Brief » Rewrite the data below as a Markdown table with the columns Row and Line, putting each line in its own numbered row. Skip blank lines.
□ □ □ □
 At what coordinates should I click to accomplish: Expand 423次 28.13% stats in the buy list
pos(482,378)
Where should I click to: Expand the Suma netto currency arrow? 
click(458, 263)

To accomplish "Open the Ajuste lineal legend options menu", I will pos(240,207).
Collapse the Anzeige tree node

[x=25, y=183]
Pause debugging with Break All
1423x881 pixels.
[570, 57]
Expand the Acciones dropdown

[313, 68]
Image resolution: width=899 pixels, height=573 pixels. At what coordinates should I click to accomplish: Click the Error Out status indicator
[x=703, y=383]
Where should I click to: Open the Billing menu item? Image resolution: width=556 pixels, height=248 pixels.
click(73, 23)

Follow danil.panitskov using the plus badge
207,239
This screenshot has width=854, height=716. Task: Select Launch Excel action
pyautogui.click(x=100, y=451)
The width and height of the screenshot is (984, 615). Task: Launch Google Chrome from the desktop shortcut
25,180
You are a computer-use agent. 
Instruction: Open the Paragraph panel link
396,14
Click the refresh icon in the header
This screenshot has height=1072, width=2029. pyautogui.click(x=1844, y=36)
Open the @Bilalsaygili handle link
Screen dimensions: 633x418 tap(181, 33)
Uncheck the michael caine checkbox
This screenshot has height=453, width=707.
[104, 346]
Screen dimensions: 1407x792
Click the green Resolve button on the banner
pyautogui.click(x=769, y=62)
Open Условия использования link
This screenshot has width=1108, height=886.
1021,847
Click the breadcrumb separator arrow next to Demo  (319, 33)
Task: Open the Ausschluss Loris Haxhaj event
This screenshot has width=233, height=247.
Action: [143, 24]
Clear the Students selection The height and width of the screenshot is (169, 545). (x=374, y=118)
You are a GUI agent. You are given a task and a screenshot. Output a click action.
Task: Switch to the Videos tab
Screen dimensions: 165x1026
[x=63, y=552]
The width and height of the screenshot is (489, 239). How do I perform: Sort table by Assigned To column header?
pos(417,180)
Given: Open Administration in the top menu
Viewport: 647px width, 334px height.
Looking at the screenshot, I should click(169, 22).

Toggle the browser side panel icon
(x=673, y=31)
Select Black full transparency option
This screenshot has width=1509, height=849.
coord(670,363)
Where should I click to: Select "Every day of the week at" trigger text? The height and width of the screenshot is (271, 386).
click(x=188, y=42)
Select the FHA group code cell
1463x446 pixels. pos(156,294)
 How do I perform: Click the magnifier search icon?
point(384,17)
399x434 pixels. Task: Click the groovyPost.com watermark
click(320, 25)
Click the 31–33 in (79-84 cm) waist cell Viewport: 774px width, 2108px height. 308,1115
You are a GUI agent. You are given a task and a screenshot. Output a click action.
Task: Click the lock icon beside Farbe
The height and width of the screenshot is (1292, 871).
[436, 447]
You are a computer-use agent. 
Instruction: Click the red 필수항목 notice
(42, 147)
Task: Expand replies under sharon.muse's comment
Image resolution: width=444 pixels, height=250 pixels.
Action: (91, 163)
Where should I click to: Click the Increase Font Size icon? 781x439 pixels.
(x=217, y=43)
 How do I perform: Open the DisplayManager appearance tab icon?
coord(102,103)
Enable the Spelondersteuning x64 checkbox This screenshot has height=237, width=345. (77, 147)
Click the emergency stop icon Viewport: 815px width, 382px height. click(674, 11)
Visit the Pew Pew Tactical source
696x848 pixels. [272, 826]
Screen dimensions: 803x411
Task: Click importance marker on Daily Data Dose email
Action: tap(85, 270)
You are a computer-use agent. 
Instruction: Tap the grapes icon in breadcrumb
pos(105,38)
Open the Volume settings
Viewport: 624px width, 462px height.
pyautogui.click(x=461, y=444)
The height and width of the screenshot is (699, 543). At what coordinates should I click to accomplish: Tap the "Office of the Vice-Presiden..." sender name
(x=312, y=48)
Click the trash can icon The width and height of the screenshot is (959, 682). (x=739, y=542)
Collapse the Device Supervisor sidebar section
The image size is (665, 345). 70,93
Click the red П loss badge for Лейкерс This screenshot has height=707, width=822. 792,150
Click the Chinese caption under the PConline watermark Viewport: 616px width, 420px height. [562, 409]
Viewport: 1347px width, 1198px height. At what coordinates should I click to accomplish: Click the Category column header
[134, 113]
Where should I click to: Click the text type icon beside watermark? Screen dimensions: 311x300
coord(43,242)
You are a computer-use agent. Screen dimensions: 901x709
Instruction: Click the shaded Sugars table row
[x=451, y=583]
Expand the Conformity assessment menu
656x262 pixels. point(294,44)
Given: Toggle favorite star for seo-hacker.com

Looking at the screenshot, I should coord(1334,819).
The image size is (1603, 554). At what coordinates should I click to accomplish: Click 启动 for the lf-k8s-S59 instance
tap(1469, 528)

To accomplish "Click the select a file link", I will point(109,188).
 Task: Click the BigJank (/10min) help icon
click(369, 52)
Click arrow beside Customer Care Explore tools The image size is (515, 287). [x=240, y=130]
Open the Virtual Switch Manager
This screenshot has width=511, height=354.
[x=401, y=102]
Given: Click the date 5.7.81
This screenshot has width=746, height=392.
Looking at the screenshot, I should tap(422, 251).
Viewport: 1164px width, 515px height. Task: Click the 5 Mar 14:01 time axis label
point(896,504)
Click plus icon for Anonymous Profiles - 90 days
□ □ □ □
Result of the task »
| Row | Line |
|---|---|
| 1 |  At what coordinates should I click to accomplish: Expand 423次 28.13% stats in the buy list |
| 2 | pos(482,378) |
| 3 | Where should I click to: Expand the Suma netto currency arrow?  |
| 4 | click(458, 263) |
| 5 | To accomplish "Open the Ajuste lineal legend options menu", I will pos(240,207). |
| 6 | Collapse the Anzeige tree node |
| 7 | [x=25, y=183] |
| 8 | Pause debugging with Break All |
| 9 | 1423x881 pixels. |
| 10 | [570, 57] |
| 11 | Expand the Acciones dropdown |
| 12 | [313, 68] |
| 13 | Image resolution: width=899 pixels, height=573 pixels. At what coordinates should I click to accomplish: Click the Error Out status indicator |
| 14 | [x=703, y=383] |
| 15 | Where should I click to: Open the Billing menu item? Image resolution: width=556 pixels, height=248 pixels. |
| 16 | click(73, 23) |
| 17 | Follow danil.panitskov using the plus badge |
| 18 | 207,239 |
| 19 | This screenshot has width=854, height=716. Task: Select Launch Excel action |
| 20 | pyautogui.click(x=100, y=451) |
| 21 | The width and height of the screenshot is (984, 615). Task: Launch Google Chrome from the desktop shortcut |
| 22 | 25,180 |
| 23 | You are a computer-use agent.  |
| 24 | Instruction: Open the Paragraph panel link |
| 25 | 396,14 |
| 26 | Click the refresh icon in the header |
| 27 | This screenshot has height=1072, width=2029. pyautogui.click(x=1844, y=36) |
| 28 | Open the @Bilalsaygili handle link |
| 29 | Screen dimensions: 633x418 tap(181, 33) |
| 30 | Uncheck the michael caine checkbox |
| 31 | This screenshot has height=453, width=707. |
| 32 | [104, 346] |
| 33 | Screen dimensions: 1407x792 |
| 34 | Click the green Resolve button on the banner |
| 35 | pyautogui.click(x=769, y=62) |
| 36 | Open Условия использования link |
| 37 | This screenshot has width=1108, height=886. |
| 38 | 1021,847 |
| 39 | Click the breadcrumb separator arrow next to Demo  (319, 33) |
| 40 | Task: Open the Ausschluss Loris Haxhaj event |
| 41 | This screenshot has width=233, height=247. |
| 42 | Action: [143, 24] |
| 43 | Clear the Students selection The height and width of the screenshot is (169, 545). (x=374, y=118) |
| 44 | You are a GUI agent. You are given a task and a screenshot. Output a click action. |
| 45 | Task: Switch to the Videos tab |
| 46 | Screen dimensions: 165x1026 |
| 47 | [x=63, y=552] |
| 48 | The width and height of the screenshot is (489, 239). How do I perform: Sort table by Assigned To column header? |
| 49 | pos(417,180) |
| 50 | Given: Open Administration in the top menu |
| 51 | Viewport: 647px width, 334px height. |
| 52 | Looking at the screenshot, I should click(169, 22). |
| 53 | Toggle the browser side panel icon |
| 54 | (x=673, y=31) |
| 55 | Select Black full transparency option |
| 56 | This screenshot has width=1509, height=849. |
| 57 | coord(670,363) |
| 58 | Where should I click to: Select "Every day of the week at" trigger text? The height and width of the screenshot is (271, 386). |
| 59 | click(x=188, y=42) |
| 60 | Select the FHA group code cell |
| 61 | 1463x446 pixels. pos(156,294) |
| 62 |  How do I perform: Click the magnifier search icon? |
| 63 | point(384,17) |
| 64 | 399x434 pixels. Task: Click the groovyPost.com watermark |
| 65 | click(320, 25) |
| 66 | Click the 31–33 in (79-84 cm) waist cell Viewport: 774px width, 2108px height. 308,1115 |
| 67 | You are a GUI agent. You are given a task and a screenshot. Output a click action. |
| 68 | Task: Click the lock icon beside Farbe |
| 69 | The height and width of the screenshot is (1292, 871). |
| 70 | [436, 447] |
| 71 | You are a computer-use agent.  |
| 72 | Instruction: Click the red 필수항목 notice |
| 73 | (42, 147) |
| 74 | Task: Expand replies under sharon.muse's comment |
| 75 | Image resolution: width=444 pixels, height=250 pixels. |
| 76 | Action: (91, 163) |
| 77 | Where should I click to: Click the Increase Font Size icon? 781x439 pixels. |
| 78 | (x=217, y=43) |
| 79 |  How do I perform: Open the DisplayManager appearance tab icon? |
| 80 | coord(102,103) |
| 81 | Enable the Spelondersteuning x64 checkbox This screenshot has height=237, width=345. (77, 147) |
| 82 | Click the emergency stop icon Viewport: 815px width, 382px height. click(674, 11) |
| 83 | Visit the Pew Pew Tactical source |
| 84 | 696x848 pixels. [272, 826] |
| 85 | Screen dimensions: 803x411 |
| 86 | Task: Click importance marker on Daily Data Dose email |
| 87 | Action: tap(85, 270) |
| 88 | You are a computer-use agent.  |
| 89 | Instruction: Tap the grapes icon in breadcrumb |
| 90 | pos(105,38) |
| 91 | Open the Volume settings |
| 92 | Viewport: 624px width, 462px height. |
| 93 | pyautogui.click(x=461, y=444) |
| 94 | The height and width of the screenshot is (699, 543). At what coordinates should I click to accomplish: Tap the "Office of the Vice-Presiden..." sender name |
| 95 | (x=312, y=48) |
| 96 | Click the trash can icon The width and height of the screenshot is (959, 682). (x=739, y=542) |
| 97 | Collapse the Device Supervisor sidebar section |
| 98 | The image size is (665, 345). 70,93 |
| 99 | Click the red П loss badge for Лейкерс This screenshot has height=707, width=822. 792,150 |
| 100 | Click the Chinese caption under the PConline watermark Viewport: 616px width, 420px height. [562, 409] |
| 101 | Viewport: 1347px width, 1198px height. At what coordinates should I click to accomplish: Click the Category column header |
| 102 | [134, 113] |
| 103 | Where should I click to: Click the text type icon beside watermark? Screen dimensions: 311x300 |
| 104 | coord(43,242) |
| 105 | You are a computer-use agent. Screen dimensions: 901x709 |
| 106 | Instruction: Click the shaded Sugars table row |
| 107 | [x=451, y=583] |
| 108 | Expand the Conformity assessment menu |
| 109 | 656x262 pixels. point(294,44) |
| 110 | Given: Toggle favorite star for seo-hacker.com |
| 111 | Looking at the screenshot, I should coord(1334,819). |
| 112 | The image size is (1603, 554). At what coordinates should I click to accomplish: Click 启动 for the lf-k8s-S59 instance |
| 113 | tap(1469, 528) |
| 114 | To accomplish "Click the select a file link", I will point(109,188). |
| 115 |  Task: Click the BigJank (/10min) help icon |
| 116 | click(369, 52) |
| 117 | Click arrow beside Customer Care Explore tools The image size is (515, 287). [x=240, y=130] |
| 118 | Open the Virtual Switch Manager |
| 119 | This screenshot has width=511, height=354. |
| 120 | [x=401, y=102] |
| 121 | Given: Click the date 5.7.81 |
| 122 | This screenshot has width=746, height=392. |
| 123 | Looking at the screenshot, I should tap(422, 251). |
| 124 | Viewport: 1164px width, 515px height. Task: Click the 5 Mar 14:01 time axis label |
| 125 | point(896,504) |
| 126 | Click plus icon for Anonymous Profiles - 90 days |